'Maintenance issue' forces USS Essex back to port en route to exercise
Stars and Stripes July 8, 2011
SASEBO NAVAL BASE, Japan — A “maintenance issue” forced the USS Essex back into port Thursday, meaning the ship, its crew and some members of the 31st Marine Expeditionary Unit won’t be off the coast of Australia when Talisman Sabre 2011 kicks off Monday, Navy officials said Friday.
The ship instead will take part in the exercise from Sasebo, according to Lt. Colby Drake, spokesman for the USS Essex Amphibious Ready Group. The crew will simulate the exercises as if the ship were underway with its approximately 330 sailors, Marines and their staff elements still onboard.
“Essex and her embarked staffs’ participation will be nearly identical to if they were underway off the coast of Australia with some exceptions,” Drake said in an e-mail.
The Essex, a Wasp class multipurpose amphibious assault ship commissioned in 1992, left Sasebo on June 22 and sailed to Okinawa to pick up the 31st MEU troops. The Marines who embarked on the ship for the exercise were returned to White Beach after the problem arose.
Navy officials couldn’t be reached for comment Friday on the exact problem with the ship.
Meanwhile, the USS Germantown — also from Sasebo — arrived in Townsville, Australia, on Thursday and will participate in the exercise as planned, Pacific Fleet spokesman Lt. j.g. Joe Painter said in an e-mail. The Germantown will participate in the amphibious portion of the exercises later this month, with about 1,000 sailors and Marines and three Landing Craft Air Cushion hovercrafts taking part.
Talisman Sabre is a joint military and humanitarian exercise scheduled to run through July 29 off the northern and eastern coasts of Australia.

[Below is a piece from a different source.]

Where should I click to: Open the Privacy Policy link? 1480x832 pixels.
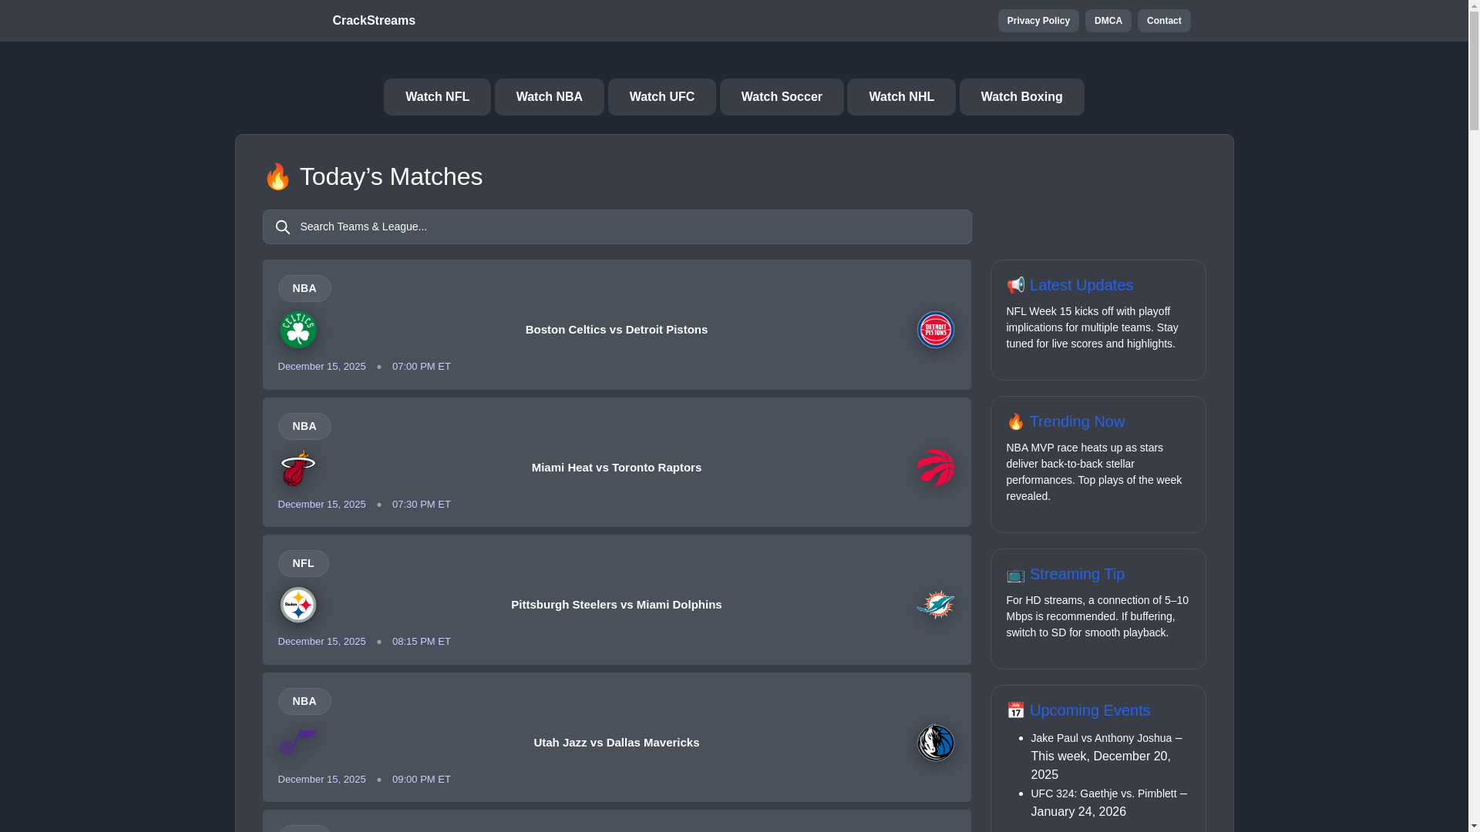(1038, 21)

Some 22,000 personnel from the U.S., Australia and Canada, including about 14,000 U.S. servicemembers from the Navy, Marine Corps, Air Force and Army, operating nine ships and submarines and 135 aircraft are scheduled to take part.

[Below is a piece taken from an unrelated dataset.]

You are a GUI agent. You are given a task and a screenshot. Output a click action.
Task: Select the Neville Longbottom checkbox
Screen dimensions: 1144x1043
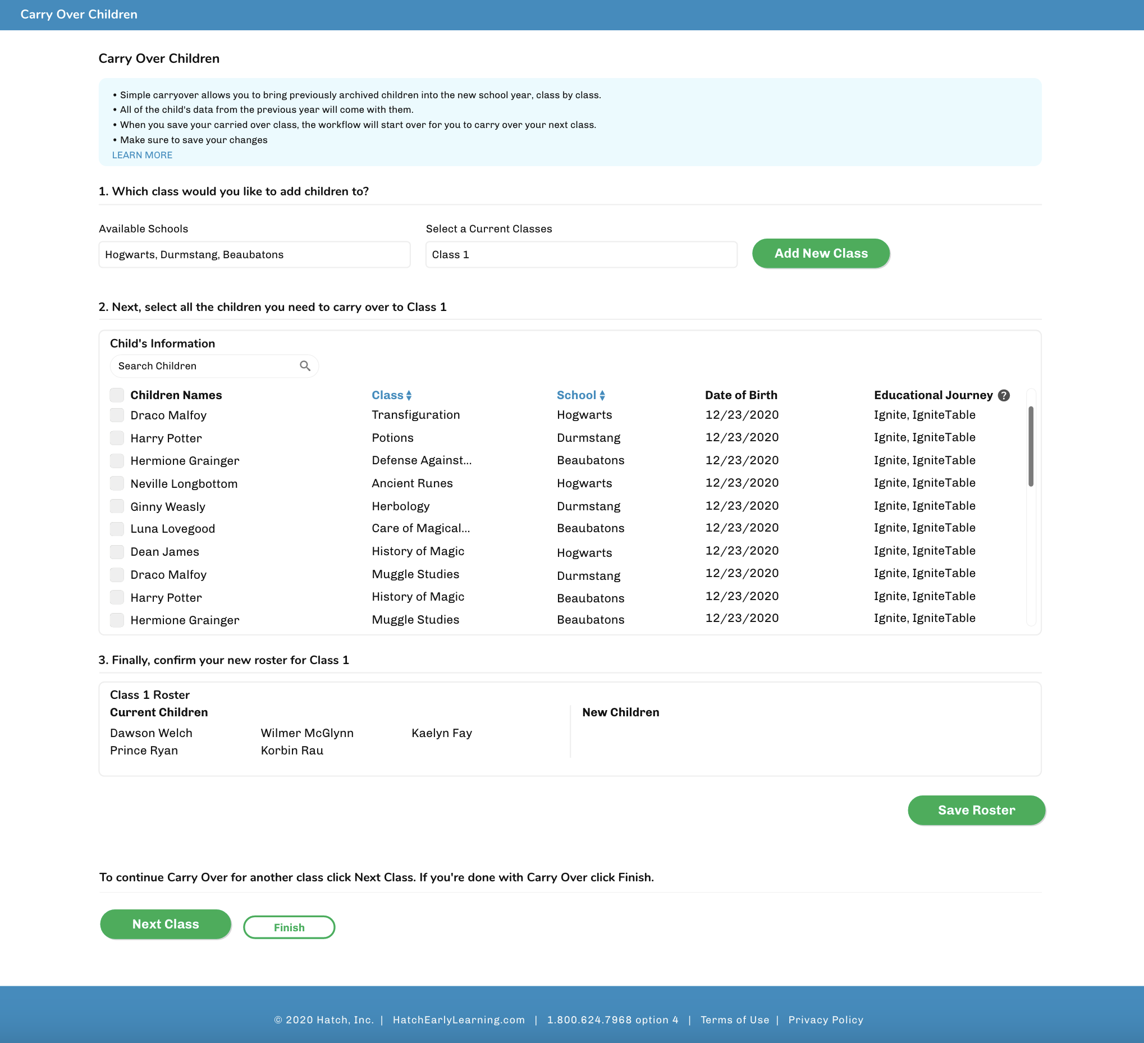[x=117, y=483]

This will be the fourth Talisman Sabre exercise. However, for the first time, there will be a significant presence of civilians from government agencies in the U.S. and Australia. Officials from the Department of Homeland Security, Department of Agriculture and Department of Justice will be on hand in an attempt to better synchronize their efforts with the military boots on the ground.